KDB literally markets itself as a time series database. What's the point you're making again?

I think TimescaleDB lacks an "asof" function for now, but it makes up for it by having the full power of PostgreSQL for other stuff. Regardless, Time Series databases like KDB and TimescaleDB are useful.

EDIT:

it looks like TimescaleDB recommends using

  ORDER BY time DESC LIMIT 1
to get the most recent value for any particular set of sources that you're SELECTing over, which would use indices and be reasonably fast.
> KDB literally markets itself as a time series database

kdb+ also markets itself as OLAP/OLTP as well.

A lot of these guys market themselves as a "time series database" because kdb+ do and they want to be compared with kdb+ by people who haven't used kdb+ (but might be considering it).

Distributed relational column-oriented databases are best at large data volumes and OLAP queries. KDB+ is one of those, even though they call it a TSDB in marketing terminology because of its FinTech customer base.

TimescaleDB is not a TSDB, it's an extension to add automatic partitioning to PostgreSQL tables. Timescale helps Postgres get more performance, but it does not give you the full capabilities of a real distributed column-oriented system. If you must use PostgreSQL though then it's a good compromise.

The query you posted does not match the discussion about the last value at a specific instant in time, only the last value ever recorded in the table for that key.

> Distributed relational column-oriented databases are the best at large OLAP data volumes and queries. KDB+ is one of those, even though they call it a TSDB in marketing terminology because of its FinTech customer base.

You're mistaken about Kdb's relational features. Kdb was designed as a time series processing engine using arrays (columns). Column storage doesn't have anything to do with whether a database is relational or not, and Kdb wasn't originally any more relational than the language Erlang is.

I never said relational is related to column-storage.

kdb+ has SQL semantics and relational queries, but it's a combination of the q language integrated into a database so sure, it's a superset of a relational database. Perhaps we disagree on what relational means.

My point was that the current relational features of Kdb didn't exist originally (they were grafted on later) so it's not "marketed" as a TSDB, but it is in fact a TSDB marketed as a relational DB.

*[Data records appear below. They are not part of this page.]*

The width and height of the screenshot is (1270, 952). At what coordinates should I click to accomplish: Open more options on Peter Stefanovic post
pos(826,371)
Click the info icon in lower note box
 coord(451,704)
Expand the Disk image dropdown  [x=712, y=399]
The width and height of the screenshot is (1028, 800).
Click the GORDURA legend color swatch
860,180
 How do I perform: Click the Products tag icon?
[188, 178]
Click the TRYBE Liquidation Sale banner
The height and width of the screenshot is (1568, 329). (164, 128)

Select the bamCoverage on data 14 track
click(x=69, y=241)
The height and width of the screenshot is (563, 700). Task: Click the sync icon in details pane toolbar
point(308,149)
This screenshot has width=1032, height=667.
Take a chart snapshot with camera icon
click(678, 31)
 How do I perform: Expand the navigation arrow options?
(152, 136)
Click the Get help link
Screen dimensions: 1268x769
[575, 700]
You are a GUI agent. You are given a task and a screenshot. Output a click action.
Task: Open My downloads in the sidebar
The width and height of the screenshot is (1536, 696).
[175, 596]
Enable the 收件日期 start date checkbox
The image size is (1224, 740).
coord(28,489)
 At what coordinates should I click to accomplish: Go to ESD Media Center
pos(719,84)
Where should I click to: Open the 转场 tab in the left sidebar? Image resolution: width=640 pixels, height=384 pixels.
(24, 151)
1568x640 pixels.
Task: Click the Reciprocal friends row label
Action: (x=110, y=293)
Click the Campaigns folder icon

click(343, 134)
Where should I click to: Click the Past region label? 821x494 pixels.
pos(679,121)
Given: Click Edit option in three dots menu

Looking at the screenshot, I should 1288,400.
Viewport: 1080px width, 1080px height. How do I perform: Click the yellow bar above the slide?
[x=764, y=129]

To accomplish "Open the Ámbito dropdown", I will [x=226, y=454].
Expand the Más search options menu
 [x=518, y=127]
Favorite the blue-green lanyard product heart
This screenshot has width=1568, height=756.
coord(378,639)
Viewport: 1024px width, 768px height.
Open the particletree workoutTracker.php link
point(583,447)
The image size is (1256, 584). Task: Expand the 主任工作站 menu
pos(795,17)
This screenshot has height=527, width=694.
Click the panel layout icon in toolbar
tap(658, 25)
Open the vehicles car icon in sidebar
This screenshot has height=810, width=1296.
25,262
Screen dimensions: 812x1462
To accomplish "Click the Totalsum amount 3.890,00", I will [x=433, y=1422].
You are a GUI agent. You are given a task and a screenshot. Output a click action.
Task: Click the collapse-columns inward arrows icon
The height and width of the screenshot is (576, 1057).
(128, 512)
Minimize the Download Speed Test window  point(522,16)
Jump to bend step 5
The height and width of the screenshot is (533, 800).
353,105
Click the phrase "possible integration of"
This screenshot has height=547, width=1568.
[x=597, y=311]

The definition of relational is very precise, whether you use the domain calculus, relational calculus or relational algebra. Wiki has a good summary of what must be natively supported by a database system to be relational: https://en.wikipedia.org/wiki/Relational_algebra

If you don't implement this at the transaction log level, but implement it via emulation at the output level, you can't make full relational guarantees, so these operations are fundamental to database design.

> Kdb wasn't originally any more relational than the language Erlang is.

To wit: SQL wasn't originally any more relational[1] than the language Erlang is.

[1]: Codd, E. F. A Relational Model of Data for Large Shared Data Banks -- Communications of the ACM, Vol. 13, No. 6, June 1970, pp. 377-387

I'm not sure what value such a statement brings the world.

I was drawing a comparison between the Kdb runtime and the Erlang runtime, because the OP seems to be conflating the ability to emulate relational features at the application level with first-class support for relational semantics as in a relational database. Support for relational semantics can be emulated via programming languages with sophisticated runtimes like Erlang, but I wouldn't classify any database supporting a Turing complete language with a sophisticated runtime as a relational database.
In our case, "last value" isn't good enough. We do interpolation, and use compression algorithms for which interpolation minimizes reconstruction error.